Potenziell noch problematischer als diese Frist ist ein neuer Gesetzesentwurf, der gestern im Parlament vorgestellt wurde. Das Binnenmarktgesetz (Internal Market Bill) legt die Pläne der Regierung für einen reibungslosen Handel innerhalb Großbritanniens nach dem Brexit bzw. nach dem Ablauf der Übergangsfrist Ende dieses Jahres dar. Entscheidend ist, dass der Gesetzentwurf Bestimmungen enthält, die direkt gegen die Grundlagen des „irischen Protokolls“ verstoßen. Letzteres war Teil des zu Beginn des Jahres von der EU und Großbritannien unterzeichneten Austrittsabkommens und regelt die Zollbestimmungen auf der irischen Insel. Das irische Protokoll sieht vor, dass es keine Zollgrenze zwischen Nordirland und der Republik Irland geben wird, selbst wenn die laufenden Verhandlungen über ein Handelsabkommen nicht zum Erfolg führen sollten. Stattdessen würden Waren, die aus dem Rest Großbritanniens oder anderer nicht-EU-Länder kommen, direkt bei der Einfuhr nach Nordirland verzollt. Damit sollte sichergestellt werden, dass Waren, die nach Nordirland gelangen, den Regeln und Vorschriften der EU entsprechen. Darüber hinaus sieht das irische Protokoll vor, dass das Vereinigte Königreich Brüssel über alle Entscheidungen über staatliche Beihilfen informieren muss, die Nordirland betreffen. Der Gesetzentwurf für den Binnenmarkt droht nun, diese beiden Bestimmungen direkt zu untergraben. Selbst Mitglieder des Kabinetts von Boris Johnson gestehen ein, dass mit einer Unterzeichnung des Binnenmarktgesetztes möglicherweise internationales Recht gebrochen würde. Dies, so ein Minister, sei jedoch vertretbar, da es die Aufgabe der Regierung sei, das Wohl des eigenen Volkes in den Vordergrund zu stellen.
Die Brexit-Verhandlungen waren von Anfang an ein Pokerspiel mit hohen Einsätzen. Jedoch stellt sich nun die Frage, ob die allgemeine Grundannahme, dass die britische Regierung letztlich eine Einigung mit der EU anstrebt und nur mit harten Bandagen vorgeht, um das bestmögliche Ergebnis zu erzielen, weiterhin gilt.

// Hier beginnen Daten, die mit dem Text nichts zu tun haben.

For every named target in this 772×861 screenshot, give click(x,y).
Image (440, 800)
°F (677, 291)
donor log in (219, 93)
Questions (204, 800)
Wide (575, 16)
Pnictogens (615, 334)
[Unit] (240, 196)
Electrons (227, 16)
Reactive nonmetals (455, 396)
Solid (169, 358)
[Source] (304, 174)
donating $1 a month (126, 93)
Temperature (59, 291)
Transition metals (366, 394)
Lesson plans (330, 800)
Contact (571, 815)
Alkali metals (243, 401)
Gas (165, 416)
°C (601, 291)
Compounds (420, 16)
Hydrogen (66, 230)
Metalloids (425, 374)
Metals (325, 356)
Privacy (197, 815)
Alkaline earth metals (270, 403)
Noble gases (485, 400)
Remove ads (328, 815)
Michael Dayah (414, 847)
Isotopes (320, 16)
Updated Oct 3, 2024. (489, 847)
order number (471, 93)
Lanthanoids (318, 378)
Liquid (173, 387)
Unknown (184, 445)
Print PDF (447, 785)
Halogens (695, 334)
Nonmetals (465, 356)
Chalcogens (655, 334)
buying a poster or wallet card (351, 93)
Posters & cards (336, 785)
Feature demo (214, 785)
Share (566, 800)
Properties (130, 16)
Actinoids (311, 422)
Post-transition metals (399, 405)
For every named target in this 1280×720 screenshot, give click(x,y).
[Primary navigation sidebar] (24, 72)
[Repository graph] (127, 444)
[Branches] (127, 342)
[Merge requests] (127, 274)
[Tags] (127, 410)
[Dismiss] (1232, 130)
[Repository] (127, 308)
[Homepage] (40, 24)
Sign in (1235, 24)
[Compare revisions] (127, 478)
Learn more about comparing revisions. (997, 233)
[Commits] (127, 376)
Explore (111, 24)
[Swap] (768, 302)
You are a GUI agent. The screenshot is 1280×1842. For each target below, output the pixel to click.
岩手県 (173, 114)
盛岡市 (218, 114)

Ich rechne weiterhin damit, dass die Verhandlungen erfolgreich beendet werden. Wenn auch die Corona-Krise den politischen Schaden eines Scheiterns verringert, da die wirtschaftlichen Konsequenzen nicht so stark auffallen würden. Es ist aber schon überraschend, dass Boris Johnson und seine Kabinettskollegen mit dem Binnenmarktgesetz eine politische Diskreditierung in Kauf nehmen. Mit dem Gesetz geht ein offensichtlicher Vertragsbruch einher, der die britische Regierung für zukünftigen internationalen Verhandlungen als unglaubwürdigen und nicht verlässlichen Verhandlungspartner entlarven würde.